» **Records provided**
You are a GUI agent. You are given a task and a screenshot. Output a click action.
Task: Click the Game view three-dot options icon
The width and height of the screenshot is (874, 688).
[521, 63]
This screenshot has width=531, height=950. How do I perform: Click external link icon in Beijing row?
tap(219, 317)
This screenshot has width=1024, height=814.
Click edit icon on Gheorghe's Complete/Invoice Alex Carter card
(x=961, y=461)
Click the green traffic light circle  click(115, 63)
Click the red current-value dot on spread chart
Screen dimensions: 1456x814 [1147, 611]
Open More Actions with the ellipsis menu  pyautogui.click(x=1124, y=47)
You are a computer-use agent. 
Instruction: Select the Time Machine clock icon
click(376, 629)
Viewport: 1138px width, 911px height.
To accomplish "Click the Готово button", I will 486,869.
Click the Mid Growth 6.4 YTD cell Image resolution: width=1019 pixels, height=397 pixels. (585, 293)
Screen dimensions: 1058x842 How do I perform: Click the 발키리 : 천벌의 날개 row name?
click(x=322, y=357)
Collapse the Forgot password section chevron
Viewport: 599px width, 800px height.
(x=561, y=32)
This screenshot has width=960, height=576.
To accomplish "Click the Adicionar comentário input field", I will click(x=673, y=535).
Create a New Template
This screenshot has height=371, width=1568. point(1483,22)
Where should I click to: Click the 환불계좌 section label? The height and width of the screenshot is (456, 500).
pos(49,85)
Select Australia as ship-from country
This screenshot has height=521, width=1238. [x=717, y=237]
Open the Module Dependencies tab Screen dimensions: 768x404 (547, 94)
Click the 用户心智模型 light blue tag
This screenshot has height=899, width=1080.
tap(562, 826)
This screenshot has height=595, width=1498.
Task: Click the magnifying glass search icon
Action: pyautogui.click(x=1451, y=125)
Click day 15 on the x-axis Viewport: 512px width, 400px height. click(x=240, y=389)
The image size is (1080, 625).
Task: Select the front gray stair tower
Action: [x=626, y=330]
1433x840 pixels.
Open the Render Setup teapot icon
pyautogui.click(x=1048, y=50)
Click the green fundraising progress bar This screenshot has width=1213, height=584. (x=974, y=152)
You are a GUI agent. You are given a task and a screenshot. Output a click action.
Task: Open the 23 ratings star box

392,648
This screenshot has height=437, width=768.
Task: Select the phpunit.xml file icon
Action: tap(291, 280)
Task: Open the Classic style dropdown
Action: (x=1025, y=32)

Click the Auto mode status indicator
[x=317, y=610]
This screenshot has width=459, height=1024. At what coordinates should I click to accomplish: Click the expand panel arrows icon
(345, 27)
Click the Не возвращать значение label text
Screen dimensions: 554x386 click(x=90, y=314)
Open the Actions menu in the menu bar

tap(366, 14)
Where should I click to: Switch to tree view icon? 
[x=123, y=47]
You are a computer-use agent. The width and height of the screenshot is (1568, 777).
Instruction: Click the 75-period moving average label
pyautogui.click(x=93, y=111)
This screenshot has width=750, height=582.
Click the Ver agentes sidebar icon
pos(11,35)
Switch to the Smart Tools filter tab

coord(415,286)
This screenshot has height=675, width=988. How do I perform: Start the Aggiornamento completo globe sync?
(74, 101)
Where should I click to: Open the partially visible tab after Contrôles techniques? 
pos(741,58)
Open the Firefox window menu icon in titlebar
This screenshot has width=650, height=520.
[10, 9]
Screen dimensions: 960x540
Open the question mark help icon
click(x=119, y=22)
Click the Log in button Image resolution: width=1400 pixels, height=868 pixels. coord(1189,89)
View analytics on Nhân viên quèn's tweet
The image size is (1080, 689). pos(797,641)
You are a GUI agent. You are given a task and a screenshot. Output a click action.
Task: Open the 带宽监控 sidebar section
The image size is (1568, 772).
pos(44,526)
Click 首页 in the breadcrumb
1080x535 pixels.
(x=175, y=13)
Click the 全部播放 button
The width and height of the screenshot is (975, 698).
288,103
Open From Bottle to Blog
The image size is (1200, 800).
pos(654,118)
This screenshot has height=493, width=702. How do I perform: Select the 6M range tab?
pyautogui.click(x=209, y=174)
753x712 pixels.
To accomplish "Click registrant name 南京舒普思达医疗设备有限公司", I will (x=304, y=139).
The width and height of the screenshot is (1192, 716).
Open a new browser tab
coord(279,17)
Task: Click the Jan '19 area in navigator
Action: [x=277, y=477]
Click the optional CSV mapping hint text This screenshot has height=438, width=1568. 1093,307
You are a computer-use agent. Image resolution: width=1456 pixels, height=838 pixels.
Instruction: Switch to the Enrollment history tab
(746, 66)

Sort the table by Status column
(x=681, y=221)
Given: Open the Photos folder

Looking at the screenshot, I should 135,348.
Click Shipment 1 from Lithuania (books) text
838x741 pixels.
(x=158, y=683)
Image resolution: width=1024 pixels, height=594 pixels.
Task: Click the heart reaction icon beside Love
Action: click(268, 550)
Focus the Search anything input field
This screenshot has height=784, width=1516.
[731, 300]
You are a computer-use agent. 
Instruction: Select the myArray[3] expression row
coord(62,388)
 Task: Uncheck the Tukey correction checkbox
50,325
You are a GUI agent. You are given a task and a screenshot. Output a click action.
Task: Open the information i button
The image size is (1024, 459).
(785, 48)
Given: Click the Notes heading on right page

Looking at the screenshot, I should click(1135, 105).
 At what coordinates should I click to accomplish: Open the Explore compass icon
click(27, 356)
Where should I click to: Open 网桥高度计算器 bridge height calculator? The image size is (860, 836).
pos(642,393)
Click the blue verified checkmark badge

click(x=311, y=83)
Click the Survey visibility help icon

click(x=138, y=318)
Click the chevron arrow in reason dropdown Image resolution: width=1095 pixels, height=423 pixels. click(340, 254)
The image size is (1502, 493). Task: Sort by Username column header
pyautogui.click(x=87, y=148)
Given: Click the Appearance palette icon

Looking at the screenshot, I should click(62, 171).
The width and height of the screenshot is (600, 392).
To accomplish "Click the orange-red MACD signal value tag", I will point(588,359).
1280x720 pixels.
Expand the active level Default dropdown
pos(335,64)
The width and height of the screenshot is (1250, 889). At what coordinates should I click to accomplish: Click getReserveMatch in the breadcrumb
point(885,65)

» **What you will do**
Restate word for word the lines above, beginning with the one that contains "The width and height of the screenshot is (1250, 889)." and ending with the last line.

» **Result of the task**
The width and height of the screenshot is (1250, 889). At what coordinates should I click to accomplish: Click getReserveMatch in the breadcrumb
point(885,65)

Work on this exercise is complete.